Molaro was kind enough to give Cameron a ride back to her place, and to her credit, it wasn’t strange at work. It helped they didn’t see each other too much. She’d also been kind enough to pick Cameron up from work twice, but that was mostly for Cameron’s benefit under the pretense of Molaro knowing where they’d eat that night.

She kept thinking about what she’d stumbled onto during that kiss on the couch. Just being up close with someone, and how it’d be good to get there again.

-

There were plenty of bars in the city that the Little Blue guide had tagged for what she wanted to do, but she didn’t have anything to wear for them. She pushed suit after suit aside in her closet, dismissed her workout clothes out of hand, and finally dug out the first two pairs of male shirts and pants she’d bought, down at the bottom of one of her drawers, that she hadn’t worn in nearly a year.

She showered, shaved, dabbed on the perfume, buffed and shined her nails, and hit the bar scene early. But not too early; she knew what she was doing, and she’d have to wait a bit for the timing to be best. She nursed her Snowball Fight for a half-hour before she went to talk to anyone; fortunately, drinking alone wasn’t a strange thing to do, no matter what gender you were.

The bar was almost all full – psoriasis, arthritis, multiple sclerosis, rhinovirus, Huntington’s – with people alone and in pairs and one louder group off in the back.

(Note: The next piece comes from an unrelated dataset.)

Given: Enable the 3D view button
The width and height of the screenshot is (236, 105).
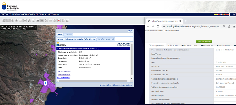Looking at the screenshot, I should (x=59, y=20).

There was one woman alone a couple of people away that Cameron took a better look at when she got up to use the bathroom, and going from her body language she probably had a shot at pulling this stunt off.

It turned out to be a lot easier than she’d thought. All she needed to do, really, was remember what she wished men had said to her when she’d been in the same situation, and say those things to her, be kind and nod in the right places, and when she was done with her tirade come right out and make the suggestion. Nancy stared at her, and she said, “It’s just for tonight.”

“And this isn’t some elaborate practical joke.”

“Nope. I just want to fuck you.”

Nancy looked Cameron up and down, pursed her lips, and gulped down the last of her beer. “Okay.”

“Your place.”

“Great.”

“I’ll get a cab.” When she’d been younger, much younger, she’d wished someone had been smart enough to say all this to her, to cut through the crap of greeting cards and badly-written movies so she didn’t have to take the risks to get what she’d wanted.

She tossed a five onto the bar next to the glass. “Right behind you.”

In the taxi, they sat on opposite sides of the backseat, even though everyone in the cab knew what was coming – a necessary pretense. They wound up in Nancy’s living room, a two-bedroom place on the Eastside, with Nancy standing in the middle of the room holding her hands together after throwing her coat and bag onto the sofa. “My roommate’s gone for the weekend.”

“Perfect.”

“You got condoms? There’s some in the…the…”

“No, I’ve got.”

“Okay.” She jerked her thumb to the bedroom. “Let’s get started.” She began to make her way there, undressing as she went; Cameron waited a minute to pull off her shoes and socks before following after, grabbing her shirt and pulling it off over her head the way she’d seen everyone do it in the movies before shucking off her pants. Nancy was already naked and all over her, pushing her down onto the bed, running her fingers through her hair and over her head, strong and warn and good. She grabbed her head in return and pulled her down, kissing her deep and firm, letting her open her mouth first and then running her tongue over Nancy’s own, relishing the taste of the beer and the sharp taste of someone else.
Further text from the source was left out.